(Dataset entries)
%%
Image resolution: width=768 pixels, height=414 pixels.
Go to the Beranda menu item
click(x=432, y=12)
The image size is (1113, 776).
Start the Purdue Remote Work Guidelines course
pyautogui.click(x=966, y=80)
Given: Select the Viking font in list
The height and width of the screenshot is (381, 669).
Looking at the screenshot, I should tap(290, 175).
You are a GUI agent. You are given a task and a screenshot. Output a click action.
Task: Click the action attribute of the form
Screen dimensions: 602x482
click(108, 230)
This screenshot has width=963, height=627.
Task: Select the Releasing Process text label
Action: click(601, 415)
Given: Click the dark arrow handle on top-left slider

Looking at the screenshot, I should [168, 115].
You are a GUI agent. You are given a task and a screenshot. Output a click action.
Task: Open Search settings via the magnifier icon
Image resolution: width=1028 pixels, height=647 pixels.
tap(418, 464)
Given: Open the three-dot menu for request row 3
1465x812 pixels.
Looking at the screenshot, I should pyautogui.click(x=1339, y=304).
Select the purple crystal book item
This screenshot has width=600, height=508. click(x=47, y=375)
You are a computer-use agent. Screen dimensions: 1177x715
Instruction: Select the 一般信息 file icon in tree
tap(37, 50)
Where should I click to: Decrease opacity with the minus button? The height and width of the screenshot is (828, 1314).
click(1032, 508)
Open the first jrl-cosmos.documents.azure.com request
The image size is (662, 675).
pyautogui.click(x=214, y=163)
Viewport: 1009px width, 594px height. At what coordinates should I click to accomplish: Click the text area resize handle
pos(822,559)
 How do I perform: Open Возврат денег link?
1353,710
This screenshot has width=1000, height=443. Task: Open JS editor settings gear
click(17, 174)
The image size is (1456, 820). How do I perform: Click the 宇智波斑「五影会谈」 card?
%%
Each line of the data should be given back exactly.

Image resolution: width=768 pixels, height=414 pixels.
Go to the Beranda menu item
click(x=432, y=12)
The image size is (1113, 776).
Start the Purdue Remote Work Guidelines course
pyautogui.click(x=966, y=80)
Given: Select the Viking font in list
The height and width of the screenshot is (381, 669).
Looking at the screenshot, I should tap(290, 175).
You are a GUI agent. You are given a task and a screenshot. Output a click action.
Task: Click the action attribute of the form
Screen dimensions: 602x482
click(108, 230)
This screenshot has width=963, height=627.
Task: Select the Releasing Process text label
Action: click(601, 415)
Given: Click the dark arrow handle on top-left slider

Looking at the screenshot, I should [168, 115].
You are a GUI agent. You are given a task and a screenshot. Output a click action.
Task: Open Search settings via the magnifier icon
Image resolution: width=1028 pixels, height=647 pixels.
tap(418, 464)
Given: Open the three-dot menu for request row 3
1465x812 pixels.
Looking at the screenshot, I should pyautogui.click(x=1339, y=304).
Select the purple crystal book item
This screenshot has width=600, height=508. click(x=47, y=375)
You are a computer-use agent. Screen dimensions: 1177x715
Instruction: Select the 一般信息 file icon in tree
tap(37, 50)
Where should I click to: Decrease opacity with the minus button? The height and width of the screenshot is (828, 1314).
click(1032, 508)
Open the first jrl-cosmos.documents.azure.com request
The image size is (662, 675).
pyautogui.click(x=214, y=163)
Viewport: 1009px width, 594px height. At what coordinates should I click to accomplish: Click the text area resize handle
pos(822,559)
 How do I perform: Open Возврат денег link?
1353,710
This screenshot has width=1000, height=443. Task: Open JS editor settings gear
click(17, 174)
The image size is (1456, 820). How do I perform: Click the 宇智波斑「五影会谈」 card?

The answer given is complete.